Scan the data below and pick out the lines containing the word "mode".

════════════════════

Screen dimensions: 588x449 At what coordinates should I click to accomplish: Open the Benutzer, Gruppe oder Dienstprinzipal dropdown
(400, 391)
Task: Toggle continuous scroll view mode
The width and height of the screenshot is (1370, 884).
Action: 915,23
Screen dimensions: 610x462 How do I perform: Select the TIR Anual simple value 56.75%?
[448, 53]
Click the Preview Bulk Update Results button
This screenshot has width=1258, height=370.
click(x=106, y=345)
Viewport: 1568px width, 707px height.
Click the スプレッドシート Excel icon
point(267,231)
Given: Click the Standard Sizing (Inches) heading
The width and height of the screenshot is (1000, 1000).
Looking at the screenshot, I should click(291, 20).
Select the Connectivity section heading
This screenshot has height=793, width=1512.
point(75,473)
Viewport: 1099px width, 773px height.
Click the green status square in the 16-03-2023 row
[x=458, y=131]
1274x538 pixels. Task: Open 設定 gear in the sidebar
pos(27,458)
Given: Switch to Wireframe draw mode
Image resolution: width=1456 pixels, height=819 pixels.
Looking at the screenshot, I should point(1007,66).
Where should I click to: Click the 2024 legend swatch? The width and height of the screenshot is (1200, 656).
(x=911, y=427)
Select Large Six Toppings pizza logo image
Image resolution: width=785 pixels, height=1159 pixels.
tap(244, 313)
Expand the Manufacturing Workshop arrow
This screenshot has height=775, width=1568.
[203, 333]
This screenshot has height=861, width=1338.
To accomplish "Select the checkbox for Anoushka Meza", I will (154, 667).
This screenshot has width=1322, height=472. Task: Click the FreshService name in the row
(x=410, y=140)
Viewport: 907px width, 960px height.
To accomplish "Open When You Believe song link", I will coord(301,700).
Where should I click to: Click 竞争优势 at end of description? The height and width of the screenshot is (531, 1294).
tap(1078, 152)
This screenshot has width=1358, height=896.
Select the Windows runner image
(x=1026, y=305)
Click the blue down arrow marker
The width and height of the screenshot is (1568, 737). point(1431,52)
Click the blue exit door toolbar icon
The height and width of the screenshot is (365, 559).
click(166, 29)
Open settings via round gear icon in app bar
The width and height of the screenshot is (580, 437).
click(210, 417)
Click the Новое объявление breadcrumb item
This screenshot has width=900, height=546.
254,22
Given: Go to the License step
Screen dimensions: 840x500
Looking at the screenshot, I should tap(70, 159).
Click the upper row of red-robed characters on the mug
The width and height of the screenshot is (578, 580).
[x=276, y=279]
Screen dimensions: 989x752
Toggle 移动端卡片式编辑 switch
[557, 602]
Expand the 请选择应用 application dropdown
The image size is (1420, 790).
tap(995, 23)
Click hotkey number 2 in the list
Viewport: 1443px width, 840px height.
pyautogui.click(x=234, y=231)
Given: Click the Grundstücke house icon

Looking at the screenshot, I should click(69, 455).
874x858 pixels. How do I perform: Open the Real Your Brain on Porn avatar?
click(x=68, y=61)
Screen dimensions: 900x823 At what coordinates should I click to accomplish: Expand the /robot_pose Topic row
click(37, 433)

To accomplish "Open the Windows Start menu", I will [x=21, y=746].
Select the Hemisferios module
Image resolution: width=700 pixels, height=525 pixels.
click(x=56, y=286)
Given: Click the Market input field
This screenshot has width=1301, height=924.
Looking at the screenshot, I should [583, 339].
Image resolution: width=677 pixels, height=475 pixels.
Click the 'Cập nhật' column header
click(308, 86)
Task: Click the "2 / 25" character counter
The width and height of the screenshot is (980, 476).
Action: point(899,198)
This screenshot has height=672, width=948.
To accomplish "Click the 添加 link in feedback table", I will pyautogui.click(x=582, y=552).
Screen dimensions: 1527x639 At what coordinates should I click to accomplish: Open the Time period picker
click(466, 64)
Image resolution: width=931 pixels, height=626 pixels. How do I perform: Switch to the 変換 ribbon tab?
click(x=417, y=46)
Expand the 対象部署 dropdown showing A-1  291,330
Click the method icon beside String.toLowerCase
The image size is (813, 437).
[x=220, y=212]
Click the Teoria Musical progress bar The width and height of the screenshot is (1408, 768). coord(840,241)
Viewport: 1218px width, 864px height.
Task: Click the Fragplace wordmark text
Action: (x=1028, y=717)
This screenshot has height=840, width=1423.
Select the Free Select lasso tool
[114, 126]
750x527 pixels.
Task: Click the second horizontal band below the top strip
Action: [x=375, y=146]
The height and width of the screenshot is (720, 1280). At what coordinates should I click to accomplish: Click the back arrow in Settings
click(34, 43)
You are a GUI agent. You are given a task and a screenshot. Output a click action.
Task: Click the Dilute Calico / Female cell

════════════════════

RESULT OF THE TASK:
Task: Toggle continuous scroll view mode
Given: Switch to Wireframe draw mode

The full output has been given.